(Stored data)
---*---

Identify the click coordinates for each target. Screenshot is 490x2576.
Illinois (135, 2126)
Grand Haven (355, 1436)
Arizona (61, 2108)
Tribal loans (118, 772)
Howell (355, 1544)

---*---

→ PROBLEM DETAILS
Retyping every entry exactly is the whole of the task.

→ EXPECTED OUTPUT
Identify the click coordinates for each target. Screenshot is 490x2576.
Illinois (135, 2126)
Grand Haven (355, 1436)
Arizona (61, 2108)
Tribal loans (118, 772)
Howell (355, 1544)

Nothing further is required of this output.